# Is "Journey to the End of the Night" by Louis-Ferdinand Céline a First Edition?

> **Quick answer.** A first edition of Journey to the End of the Night by Louis-Ferdinand Céline (Denoël et Steele, Paris, 1932) is identified by: French true first: Voyage au bout de la nuit, Denoël et Steele, Paris, 1932 — 623 pages plus 8 pages of publisher's announcements, released 5 October 1932. The French Denoël et Steele edition of 1932 is the true first — the book missed the Goncourt and took the Renaudot, which drove the immediate reprints.

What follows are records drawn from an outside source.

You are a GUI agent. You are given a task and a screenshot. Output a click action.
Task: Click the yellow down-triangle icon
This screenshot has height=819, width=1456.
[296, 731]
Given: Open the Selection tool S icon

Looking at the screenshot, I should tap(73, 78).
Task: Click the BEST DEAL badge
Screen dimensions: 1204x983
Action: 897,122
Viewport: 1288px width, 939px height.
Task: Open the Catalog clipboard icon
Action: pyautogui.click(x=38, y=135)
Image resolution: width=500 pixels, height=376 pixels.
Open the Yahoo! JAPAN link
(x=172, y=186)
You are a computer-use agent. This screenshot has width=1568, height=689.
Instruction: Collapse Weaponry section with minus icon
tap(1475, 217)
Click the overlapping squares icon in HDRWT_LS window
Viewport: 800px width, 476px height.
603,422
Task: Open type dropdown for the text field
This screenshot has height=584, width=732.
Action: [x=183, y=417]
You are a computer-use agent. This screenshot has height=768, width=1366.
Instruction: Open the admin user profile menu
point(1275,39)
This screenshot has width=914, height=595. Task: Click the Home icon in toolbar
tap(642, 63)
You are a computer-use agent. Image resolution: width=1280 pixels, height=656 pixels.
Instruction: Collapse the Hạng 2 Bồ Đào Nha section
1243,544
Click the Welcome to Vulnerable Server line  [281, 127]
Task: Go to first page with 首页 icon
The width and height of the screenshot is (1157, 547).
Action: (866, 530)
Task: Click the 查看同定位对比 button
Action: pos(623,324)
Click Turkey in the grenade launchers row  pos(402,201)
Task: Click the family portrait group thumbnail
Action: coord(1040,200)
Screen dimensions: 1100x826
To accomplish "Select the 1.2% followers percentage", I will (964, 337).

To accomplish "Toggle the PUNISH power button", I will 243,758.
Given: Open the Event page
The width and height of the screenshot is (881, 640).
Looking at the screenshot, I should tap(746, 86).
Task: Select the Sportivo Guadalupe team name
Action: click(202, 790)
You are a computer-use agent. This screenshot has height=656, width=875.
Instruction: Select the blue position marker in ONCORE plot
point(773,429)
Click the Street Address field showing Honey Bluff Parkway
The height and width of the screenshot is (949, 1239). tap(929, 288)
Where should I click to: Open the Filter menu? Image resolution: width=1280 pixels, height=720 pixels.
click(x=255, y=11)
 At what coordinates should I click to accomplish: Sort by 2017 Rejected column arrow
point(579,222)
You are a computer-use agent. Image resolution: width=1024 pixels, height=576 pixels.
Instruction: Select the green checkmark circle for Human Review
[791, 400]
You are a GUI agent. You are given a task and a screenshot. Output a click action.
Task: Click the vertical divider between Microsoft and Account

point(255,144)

**Checklist — a true first has these:**
- French true first: Voyage au bout de la nuit, Denoël et Steele, Paris, 1932 — 623 pages plus 8 pages of publisher's announcements, released 5 October 1932
- The limitation comprises a service-de-presse issue (about 200 copies, printed 12 October 1932 per the printer's records), then Arches copies (23, of which 10 numbered) and Alfa copies (219, of which 100 numbered); the ordinary-paper (papier d'édition) issue is the one usually met
- First-printing points on ordinary paper: the four leaves of publisher's catalogue bound at the end, printed grey-blue (later reprints use green) and carrying the false mention "153e Edition"; the uncorrected misprint at page 59, "maison du pasteur" for "maison du passeur"; and a reversed/inverted "m" at page 150 (a further error at the foot of page 541 is also recorded)
- All were corrected in 1933
- Issued in printed wrappers with a red publisher's band quoting Molly ("C'est le voyageur solitaire qui va le plus loin"); from December 1932 the band was reprinted on green paper announcing the Prix Renaudot, so a green band marks a later state
- Because the 1932 reimpressions were struck from the same plates and carry the same title-page date, the catalogue leaves and the page-59 misprint — not the date — do the identification
- Publisher imprint reads Denoël et Steele, Paris

| | |
|---|---|
| Author | Louis-Ferdinand Céline |
| Publisher | Denoël et Steele, Paris |
| Year | 1932 |
| True first | American edition |
| Format | Hardcover (trade) |
| Key point | French true first: Voyage au bout de la nuit, Denoël et Steele, Paris, 1932 — 623 pages plus 8 pages of publisher's announcements, released… |
| Book-club edition exists? | No |

## Points of issue
French true first: Voyage au bout de la nuit, Denoël et Steele, Paris, 1932 — 623 pages plus 8 pages of publisher's announcements, released 5 October 1932. The limitation comprises a service-de-presse issue (about 200 copies, printed 12 October 1932 per the printer's records), then Arches copies (23, of which 10 numbered) and Alfa copies (219, of which 100 numbered); the ordinary-paper (papier d'édition) issue is the one usually met. First-printing points on ordinary paper: the four leaves of publisher's catalogue bound at the end, printed grey-blue (later reprints use green) and carrying the false mention "153e Edition"; the uncorrected misprint at page 59, "maison du pasteur" for "maison du passeur"; and a reversed/inverted "m" at page 150 (a further error at the foot of page 541 is also recorded). All were corrected in 1933. Issued in printed wrappers with a red publisher's band quoting Molly ("C'est le voyageur solitaire qui va le plus loin"); from December 1932 the band was reprinted on green paper announcing the Prix Renaudot, so a green band marks a later state. Because the 1932 reimpressions were struck from the same plates and carry the same title-page date, the catalogue leaves and the page-59 misprint — not the date — do the identification. First edition in English: Chatto & Windus, London, 1934, translated by John H. P. Marks. First American: Little, Brown, Boston, 1934, same Marks translation, in publisher's original black cloth with gilt spine lettering, in a priced jacket whose red spine printing characteristically fades.

## Is this the true first?
The French Denoël et Steele edition of 1932 is the true first — the book missed the Goncourt and took the Renaudot, which drove the immediate reprints. Both 1934 English editions are collected and both should be named: Chatto & Windus, London is recorded by the trade (Bauman Rare Books, ABAA) as the first edition in English, and Little, Brown, Boston is the first American of the same year, so the UK edition precedes on the evidence consulted, though the two appeared close enough together that dealers rarely fix a month. Later English retranslations are "first thus" only.

## Telling it from reprints & book-club editions
No book-club issue is documented for the 1932 Denoël et Steele first or for either 1934 English edition in the sources consulted. The reprint traps are all domestic to the French issue: the same-year reimpressions share plates and title-page date and are separated only by the catalogue leaves (grey-blue versus green) and the uncorrected misprints, and dealers additionally record offset printings bearing the year of the original that reproduce the page-59 error — so the catalogue leaves must be present and examined, not just the text points.